第174話 最後のレベル

 残り9日。


 久々にゆっくり眠れたおかげで、身体がいつにも増して軽く感じる。


 最近まで常に隣で眠っていた妻の姿を想像すると、悲しみが溢れそうになる。


 ベッドを降りて、彼女の服と並んで飾ってある自分の服に着替え、小さく「行ってきます」と呟いて外に出ると、ルリくんとルナちゃんが出迎えてくれた。


「おはよう」


「「おはよう~!」」


「今日も行こうか!」


「「うん!」」


 二人と一緒に屋敷からゼラリオン王国の王都に向かった。




「わあ~黒いドラゴンちゃん久しぶりに見るね~」


「そうだな~」


 ゼラリオン王国のAランクダンジョンのフロアボス『ダークドラゴン』だ。


 その圧倒的な強さを誇るダークドラゴンは、遠目ながら強烈な気配を放っている。


「さて、二人ともいいかい?」


「問題ないよ」「もっちろん~♪」


「よし、では――――行こう!」


 俺の合図とともに、ルリくんが真っ先に飛び出す。


 両手から目を細めても見えない極細の糸が空中に美しく広がっていく。


 ルリくんが真っすぐダークドラゴンを通り過ぎて行くと、広がった糸がダークドラゴンに絡んで地に落ちた。

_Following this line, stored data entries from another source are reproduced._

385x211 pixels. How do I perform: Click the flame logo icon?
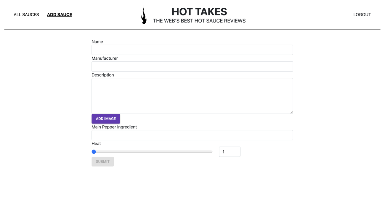tap(144, 15)

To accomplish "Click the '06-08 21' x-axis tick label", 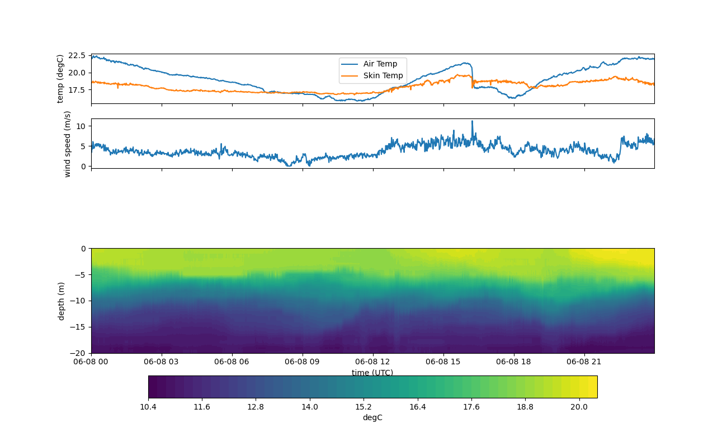I will tap(584, 362).
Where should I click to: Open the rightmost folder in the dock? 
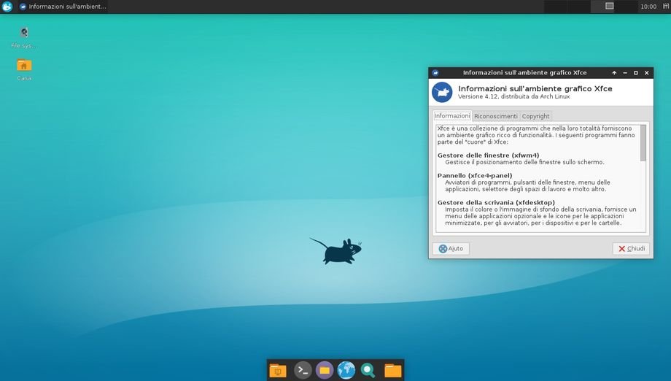[x=392, y=370]
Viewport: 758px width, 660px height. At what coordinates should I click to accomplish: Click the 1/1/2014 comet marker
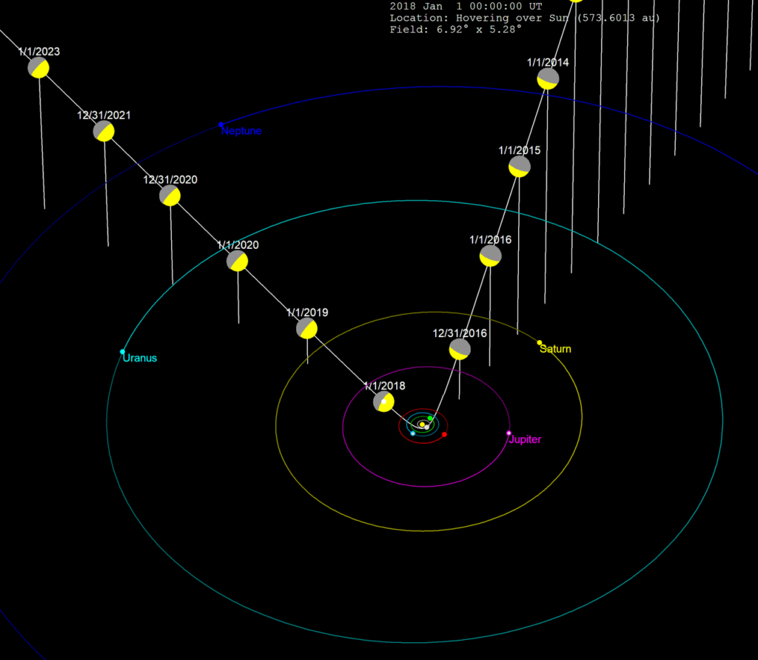tap(548, 79)
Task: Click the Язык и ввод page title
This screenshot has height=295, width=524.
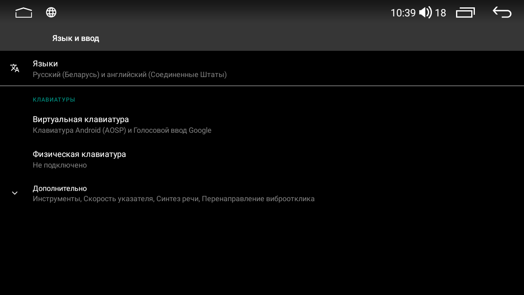Action: (76, 38)
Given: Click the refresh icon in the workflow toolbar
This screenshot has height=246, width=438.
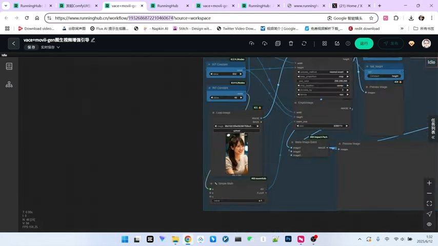Looking at the screenshot, I should pos(304,44).
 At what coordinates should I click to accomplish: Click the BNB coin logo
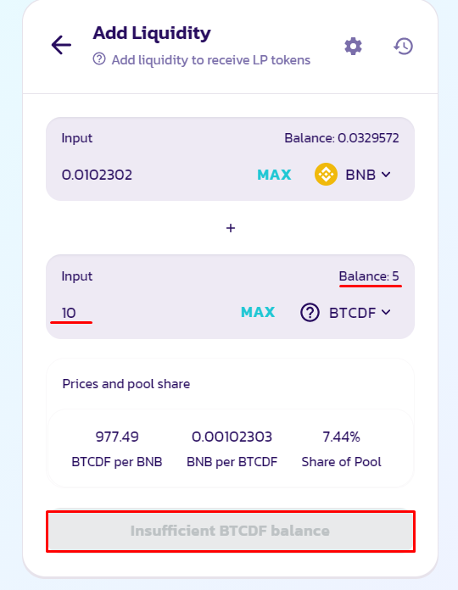coord(326,175)
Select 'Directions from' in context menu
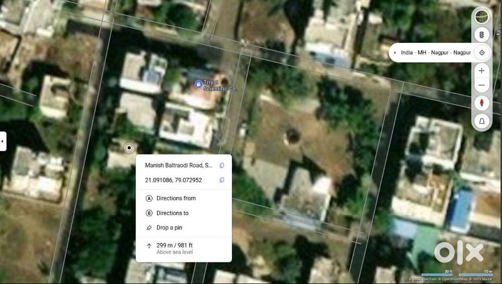Viewport: 502px width, 284px height. point(176,198)
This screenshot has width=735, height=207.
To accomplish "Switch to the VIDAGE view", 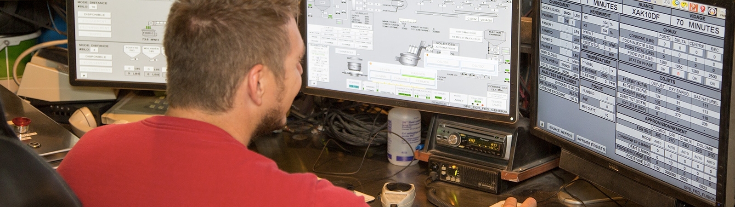I will coord(486,20).
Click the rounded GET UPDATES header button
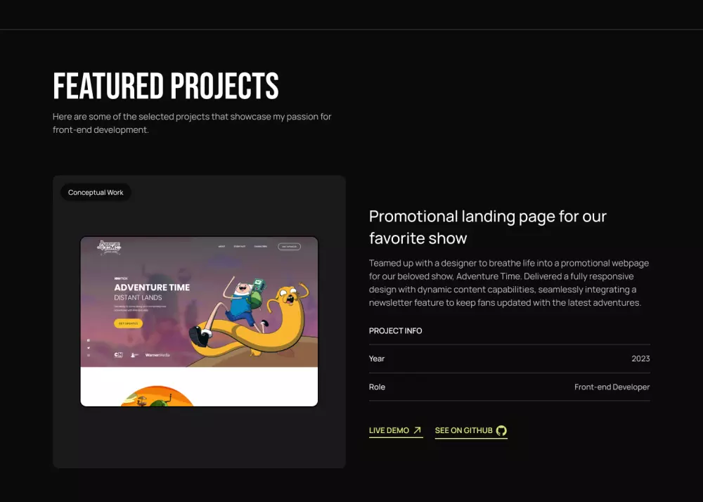The height and width of the screenshot is (502, 703). click(289, 246)
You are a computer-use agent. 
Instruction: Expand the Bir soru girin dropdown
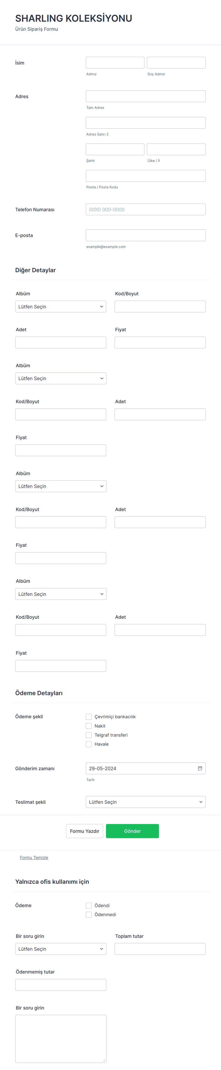[x=61, y=949]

 続いてルナちゃんは両手に数本の真っ黒い短剣を取り出してダークドラゴンの翼に目掛けてなげつける。


「ルー!」


 ミャァアアア!


 ルーの全身から強烈な雷が現れ、ダークドラゴンを襲う。


「ぷぅっ!」


 ラビも気合が入っているようで、短い手を腰に当ててドヤ顔を決めている。


「ラビ。俺達もやるか」


「ぷう!」


 緑色に輝く剣を抜いて、ダークドラゴンに向かって前に繰り出した。


 ラビの気合たっぷりの掛け声とともに、大きな風属性の魔力が俺の剣にまとわりつく。


「合体奥義! 風神斬!」


 俺の魔力も上乗せして、剣に纏う風の魔力をはじき出す。


 風を切る甲高い音が響き、美しい爆風がダークドラゴンを飲み込んだ。


 ルリくんとルナちゃんの糸による連奏も相まって、ダークドラゴンはあっという間に消えていった。

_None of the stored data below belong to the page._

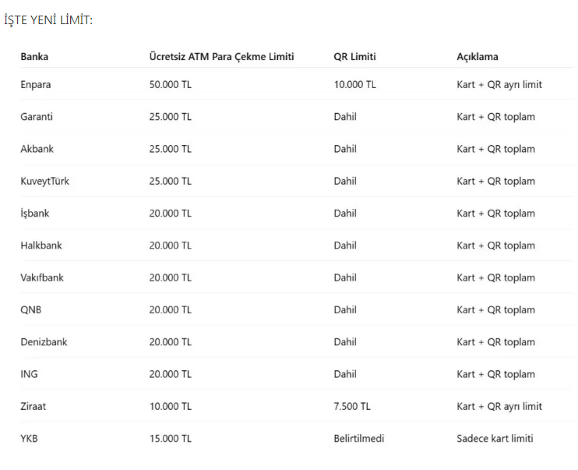The width and height of the screenshot is (578, 470).
Task: Click YKB's Belirtilmedi QR limit cell
Action: click(x=359, y=438)
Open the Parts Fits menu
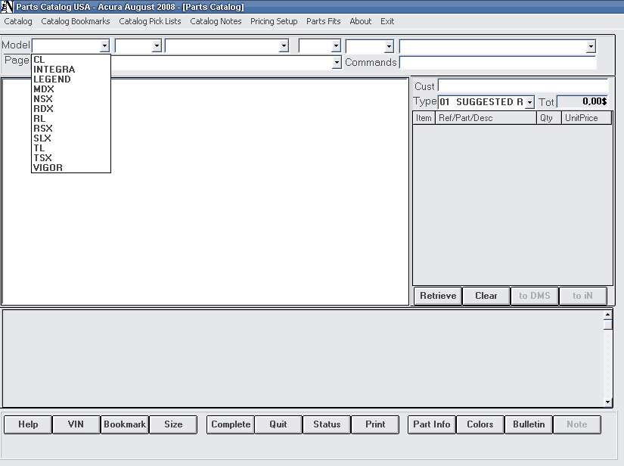624x466 pixels. (323, 21)
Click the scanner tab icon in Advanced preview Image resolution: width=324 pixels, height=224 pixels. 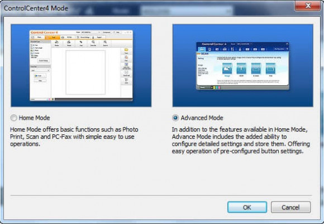tap(202, 49)
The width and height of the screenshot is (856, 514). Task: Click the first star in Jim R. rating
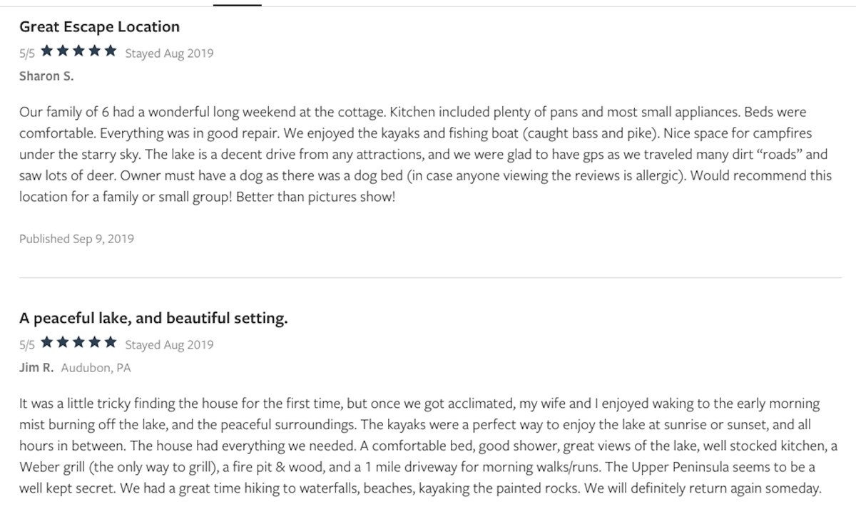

 - 職能『転職士』のレベルが10に上がりました。-


 - 新たにスキル『先見の明を持つ神話』を獲得しました。-


 - スキル『先見の明を持つ神話』及び固定スキル『限界を越えし神威』により、全てのスキルのリミットが外れます。-




 あはは…………今まで自分が倒してレベルが上がった事がなかったけど、ミリシャさんのアドバイスで、もしかして最後は自身の手で倒したらどうかとのアドバイスを貰った。


 気晴らしではないけど、仲間達も頑張ってくれているので、僕もAランクダンジョンのフロアボスを倒しに来たのだ。

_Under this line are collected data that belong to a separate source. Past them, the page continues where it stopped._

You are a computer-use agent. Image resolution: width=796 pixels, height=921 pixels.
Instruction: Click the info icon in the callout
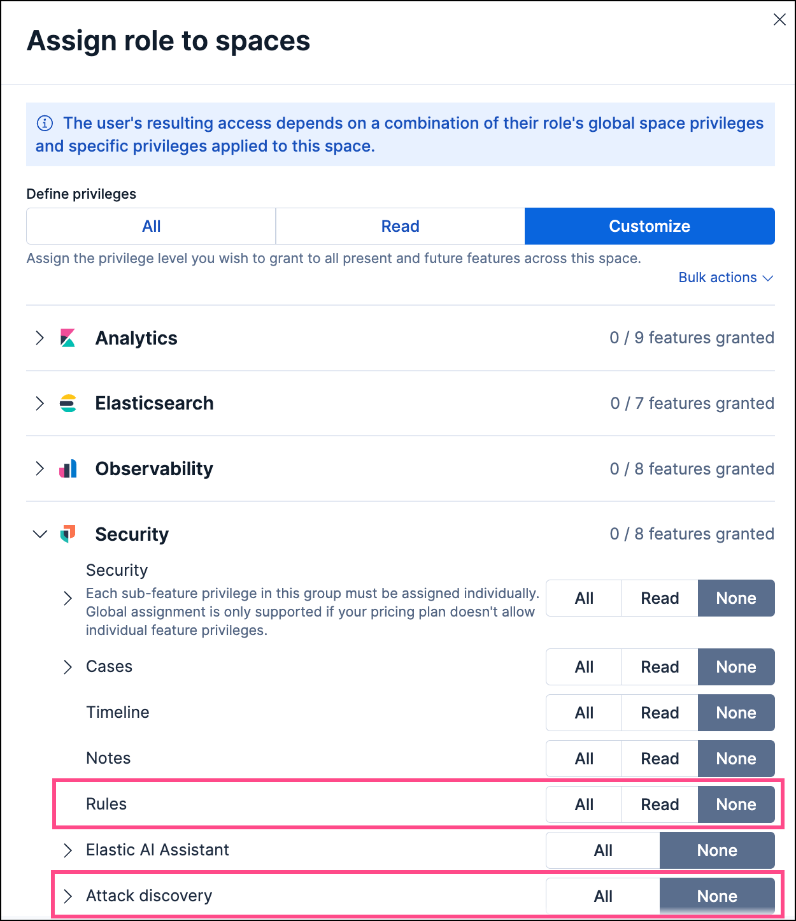click(45, 123)
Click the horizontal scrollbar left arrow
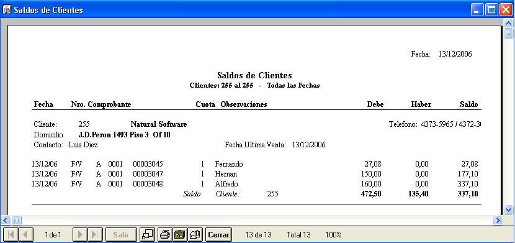The height and width of the screenshot is (243, 515). coord(6,220)
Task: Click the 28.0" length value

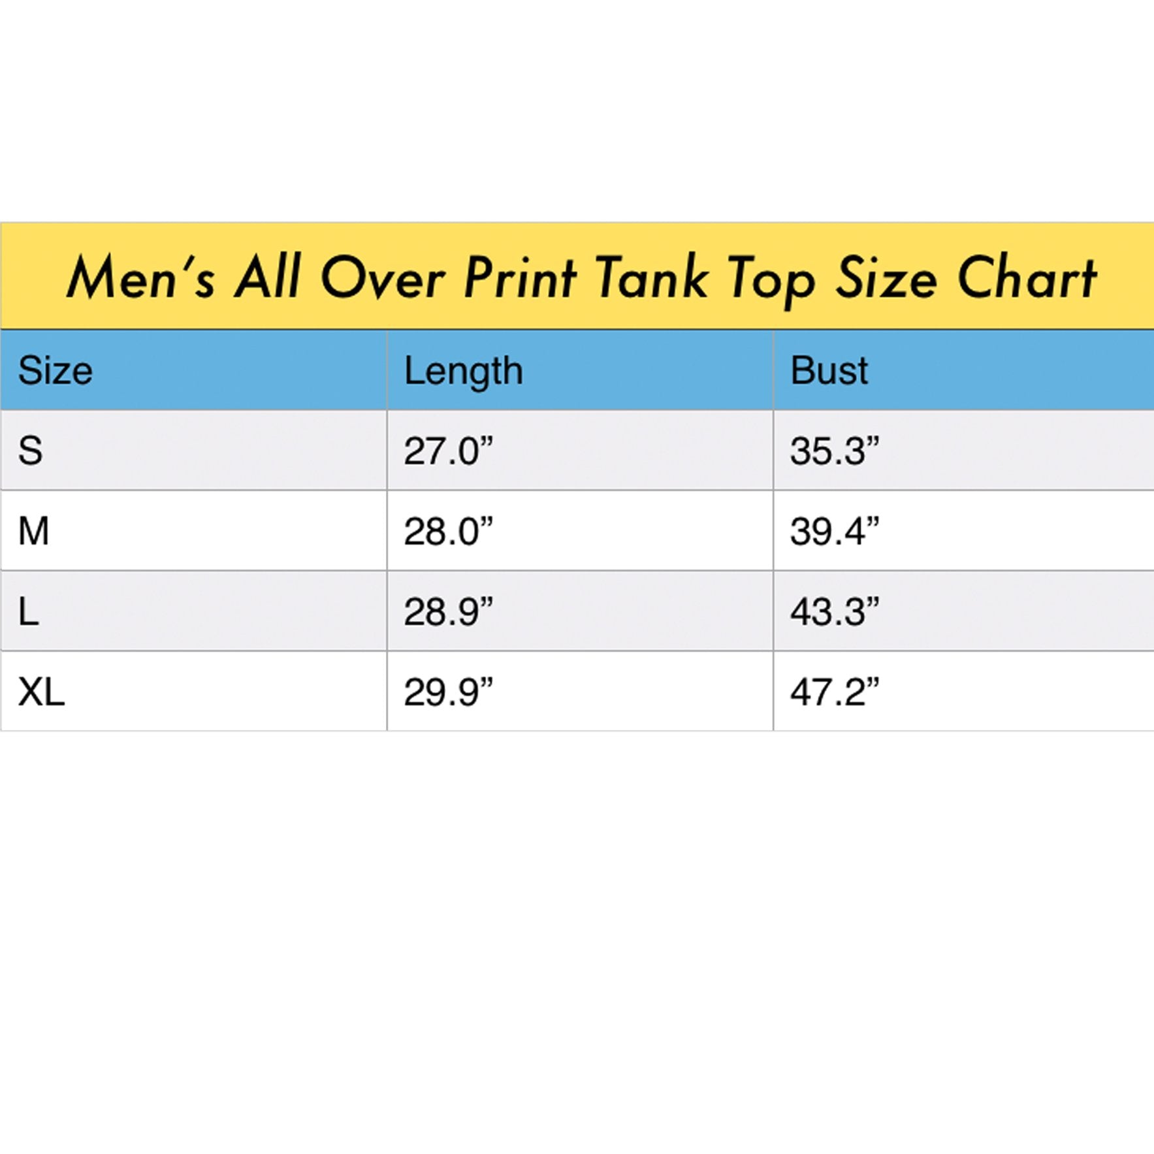Action: point(448,531)
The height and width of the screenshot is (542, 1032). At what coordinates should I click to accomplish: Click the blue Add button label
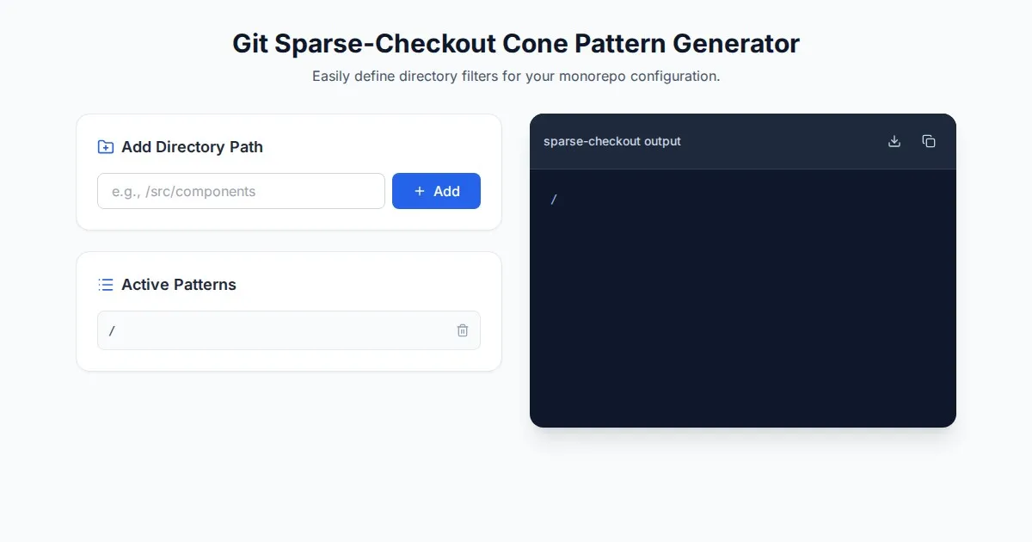[x=445, y=191]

 その予測通りという事になる…………長かった準備・・が終わって遂に到達したんだな。


「みんな。ありがとう。やっとレベルが10になったよ」


「わ~い! ソラお兄ちゃん~!」


 ルナちゃんが真っ先に俺にダイブして来る。


 すぐにルリくんも来てくれて、三人で喜びにひたる。


 カール達にも『念話』を使って伝えて、みんなでパーティーを開く事が急遽決まった。




 ◇




「「「「乾杯~!」」」」


 隠れ家の屋敷に広がる歓声。


 次々と各部隊のリーダー達がやってきて祝いの言葉を伝えてくれる。


 頑張ってくれたのはみんななのに、俺ばかり祝われてちょっと申し訳ないと思ってたけど、カールから胸を張って貰った方がいいと言われて素直に従ってる。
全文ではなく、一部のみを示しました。